The case of Fiddler v. McKinley, above cited, is almost identical with the' case at bar in all its aspects. In that case, which was also an action for breach of promise, the defendant, under the general issue, attempted to prove that the plaintiff was a lewd woman, but failed, and the court below *318charged the jury, that the attempt to make such proof, when such attempt fails, though made in good faith, should be taken into consideration as an aggravation of the damages. The judgment was reversed for this erroneous charge — the court of last resort holding that the rule as to pleas of justification, applied to oral charges in open court, and that in neither could a failure in the proof be held to aggravate the damages, if the charge was made in good faith. This case is, therefore, a direct authority upon both the points we have been considering.

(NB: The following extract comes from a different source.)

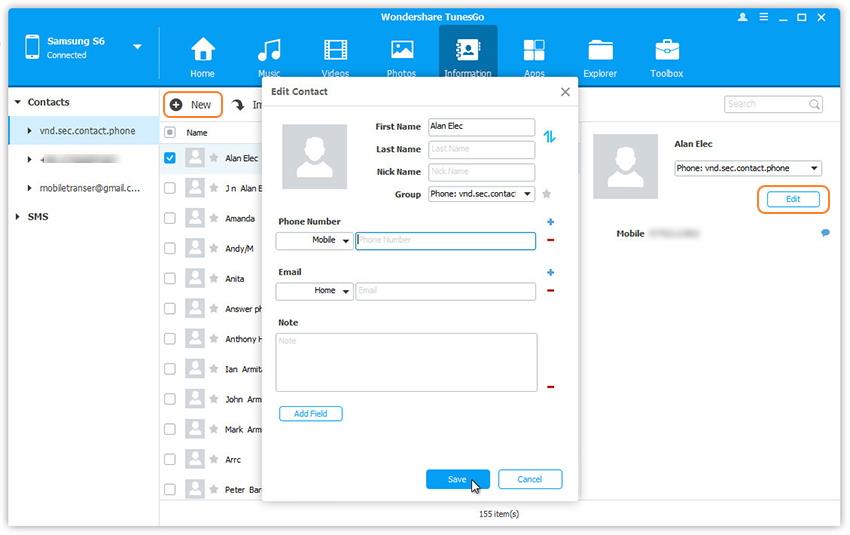Open the Photos section icon
Viewport: 850px width, 535px height.
tap(402, 51)
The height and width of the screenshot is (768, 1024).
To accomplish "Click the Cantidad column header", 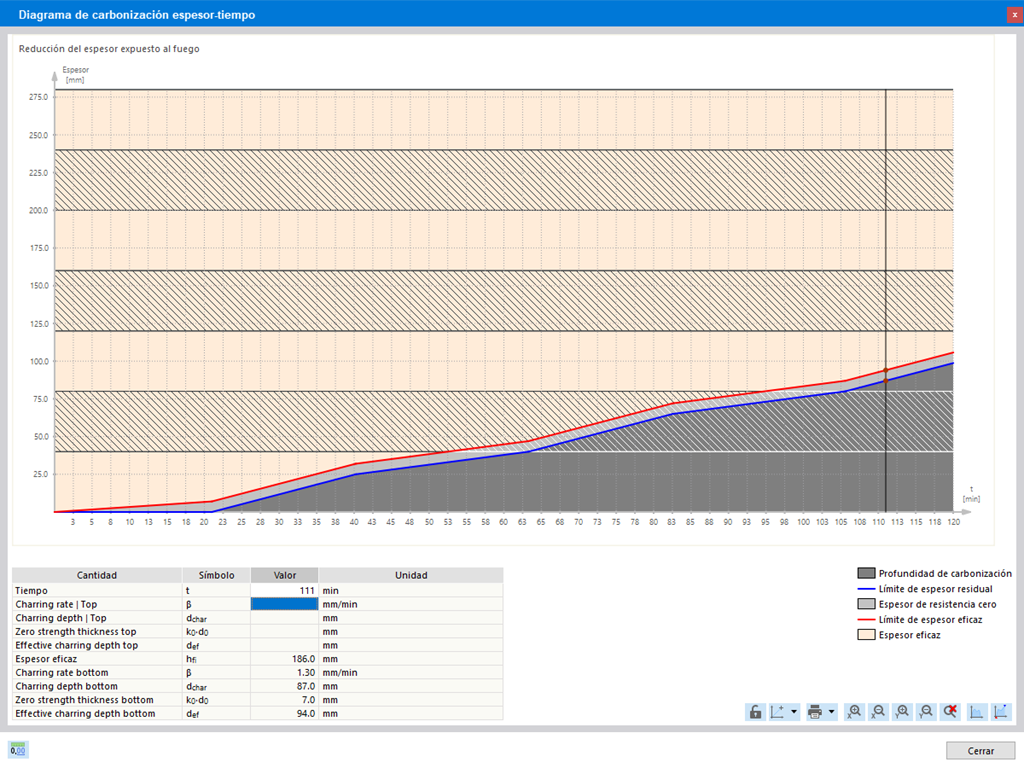I will [x=97, y=575].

The testimony in regard to the pregnancy and licentious-conduct of the plaintiif, had been heard by the court and jury, and when the court, in applying the law to the evidence, told the jury, that they might give aggravated damages if defendant failed altogether in the proof, without any allusion to the testimony produced by the defendant, and tending to create a belief in defendant that the charges were true, directs them “ to look to the proof to see how it establishes the fact of licentious or indecent conduct upon the part of the plaintiff,” the jury would be apt to infer that it was the fact of pregnancy, and not a reasonable belief of its truth, which was to exempt the defendant from such aggravated damages-. This inference would also receive further confirmation from the remaining part of said charge in which the court, speaking of the attempt to prove that the plaintiff was with child in 1856, says, “ if this is true it would go far in mitigation of damages,” and that a like result would follow, if such report should be proved to be true, though it had been disbelieved by the defendant.

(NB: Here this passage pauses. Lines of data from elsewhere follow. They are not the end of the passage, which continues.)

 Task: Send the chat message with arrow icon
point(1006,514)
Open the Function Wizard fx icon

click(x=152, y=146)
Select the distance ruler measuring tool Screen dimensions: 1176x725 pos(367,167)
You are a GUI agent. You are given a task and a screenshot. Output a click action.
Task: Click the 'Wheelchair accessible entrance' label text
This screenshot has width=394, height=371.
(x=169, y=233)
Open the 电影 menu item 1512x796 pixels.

The concluding part of the charge, in which the jury are told in general terms, in fixing the damages, “to look to what he (the defendant) is shown to have known or heard, to create belief in their truth, and to his declaration of belief or unbelief made before that time,” is much too obscure and too far removed from the rule itself, and to which it makes no express allusion, to have been properly appreciated by the jury, even if it was intended as a qualification of the rule previously given.

Rut, if we are wrong in the assumption that, under the *319charge, the damages for a failure to prove the pregnancy of the plaintiff, were to be assessed by way of punishment and not compensation, still the charge, unaccompanied by the qualification, would be none the less exceptionable. The facts proved were calculated to create, in many minds, a firm belief in her guilt, and to deny to a defendant, acting in good faith, the right to explain his conduct without subjecting himself to increased damages, would be, in effect, dragging him to the sacrifice not only bound but effectually gagged.

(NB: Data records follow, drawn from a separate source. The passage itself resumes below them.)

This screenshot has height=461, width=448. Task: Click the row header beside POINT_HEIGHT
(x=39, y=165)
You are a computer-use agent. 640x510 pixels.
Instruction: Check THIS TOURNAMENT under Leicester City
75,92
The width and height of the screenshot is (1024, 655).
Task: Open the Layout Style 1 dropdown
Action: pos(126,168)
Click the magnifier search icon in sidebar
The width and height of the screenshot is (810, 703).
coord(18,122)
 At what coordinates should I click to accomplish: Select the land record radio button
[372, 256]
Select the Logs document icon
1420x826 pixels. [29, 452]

Were the question res nova, we might be led to inquire as to the principle upon which exemplary damages are allowed in actions for breach of promises to marry, which are in form ex contractu and not ex delicto, but it is perhaps too well and too generally settled to be now disturbed by us. Davis v. Single, 27 Misso. 600; Southard v. Rexford, 6 Cowen, 254; Fiddler v. McKinley, 21 Ill. Rep. 308; Coryell v. Colbaugh, Cox Rep. 77. It is, we presume, because such actions, though in form ex contractu, partake also of the character of actions ex delicto. Sedgwick on Damages, 369; Green v. Spencer, 3 Misso. 318, and remarks of Breese, J., in 21 Ills. 318.

After bestowing upon this charge and the testimony set forth in the bill of exceptions, a careful consideration, we are satisfied that the jury may have understood from the instructions as given, that a failure to establish the pregnancy or' the dissolute conduct of the plaintiff by a preponderance of proof, would authorize them to increase the damages, independent of any reasonable belief by defendant, of the truth of the charges, or of the good faith in which they were preferred; and in looking at the evidence by which these charges were supported and the amount of the verdict, which, with the probable costs, exceeds one third of the entire estate of the defendant, we are apprehensive that it was so regarded and acted on by the jury.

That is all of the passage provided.